とある勉強会でのこと、グループホームで暮らす一人の認知症高齢者の起床時に、4名の職員がそれぞれどのような介助をしているか撮影をした施設がありました。このような取り組みは画期的なことです。なぜなら、介助を受ける利用者の“からだ”は一つですから、Aという介助者とBという介助者の介助方法を普段は同時に比べることはできません。
したがって、介助者はその人に対する自分の介助が良いのか悪いのか検証しようがないのです。しかし、別日とはいえ朝の起床という同じ場面と同じ時間、そこに映し出された利用者は、えっ別人ですか?と疑ってしまうくらいの違いがありました。

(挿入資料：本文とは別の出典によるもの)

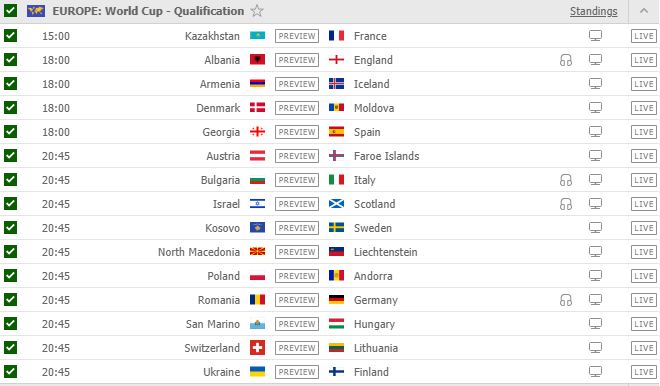Open headphones icon for Bulgaria vs Italy
660x386 pixels.
(x=566, y=180)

1人目の介助者は、背中を支える介助でベッドから起き上がり、その後、利用者の両脇を抱える介助で車椅子に移乗しています。2人目は利用者を抱きかかえるように起き上がり、そのまま抱えあげる形で車椅子に移乗しています。3人目は軽く体を支える程度の介助で起き上がり、移乗しています。4人目は起き上がりも移乗も見守っているだけです。

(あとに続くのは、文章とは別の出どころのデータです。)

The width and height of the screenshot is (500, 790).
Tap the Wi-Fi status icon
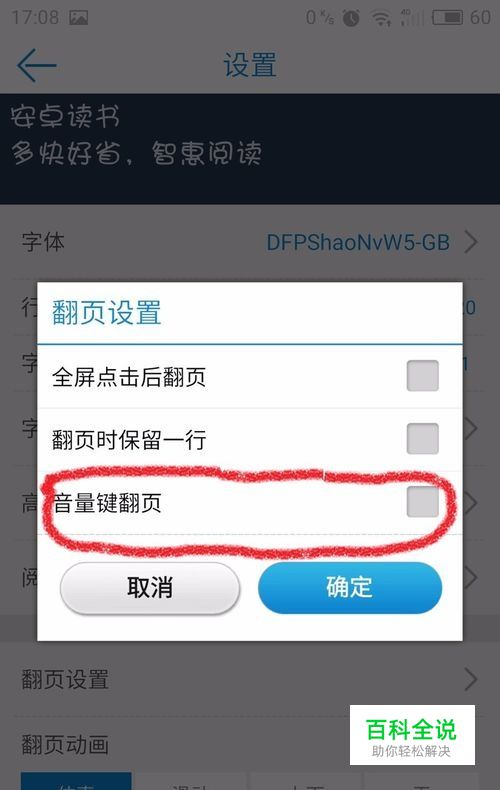tap(381, 18)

同じ利用者なのにもかかわらず、映像には中程度の介助が必要な人、重度の介助が必要な人、軽介助が必要な人、見守りで良い人、4人の別の能力をもつ利用者が存在していました。映像の中の職員は、それぞれ真面目に仕事をしています。したがって、一つひとつの映像を単体で見れば、とても丁寧で何の問題もない介護場面です。

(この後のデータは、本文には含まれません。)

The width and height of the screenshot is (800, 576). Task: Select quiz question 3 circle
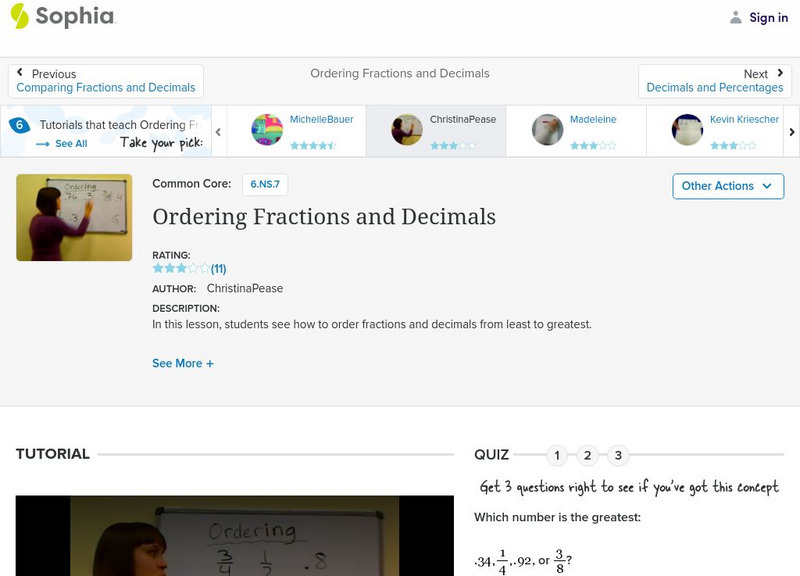coord(618,456)

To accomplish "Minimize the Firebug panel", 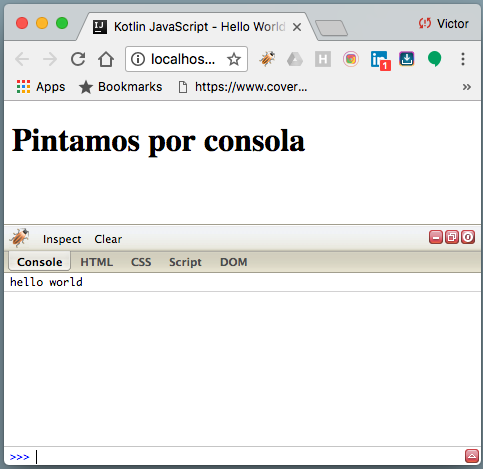I will tap(436, 237).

驚きの真実、それは介助者が利用者の能力に見合った介助を行っているのではなく、利用者のほうが介助者の能力につき合ってくれていたという事実です。つまり、重介助も軽介助も見守りも、介助者によって作られる危険性があるということです。
朝の起床を見守りのみで行っていた介助者は、「いつもこんな感じでやっています」とさらりと言っておられました。そして映像はやはり、利用者に対して“できますよね”という態度、信用する姿勢が職員の姿から感じられるのです。
この貴重な勉強会から得られる大切な教訓があります。介護が必要な人に対して、介助にかかわらせていただく者が、その人をどう見ているか、どういう態度でいるか、それが大切だということです。リハビリや介護は、ともすれば技術で利用者を変えようとする、あるいは変えられると考えてしまいがちです。
しかし、それ以前に大切なのは本人がもつ心身機能や生活能力を見誤らないよう、まず、変わるべきなのは利用者に対する私たち介護者の態度、本人を信用する姿勢です。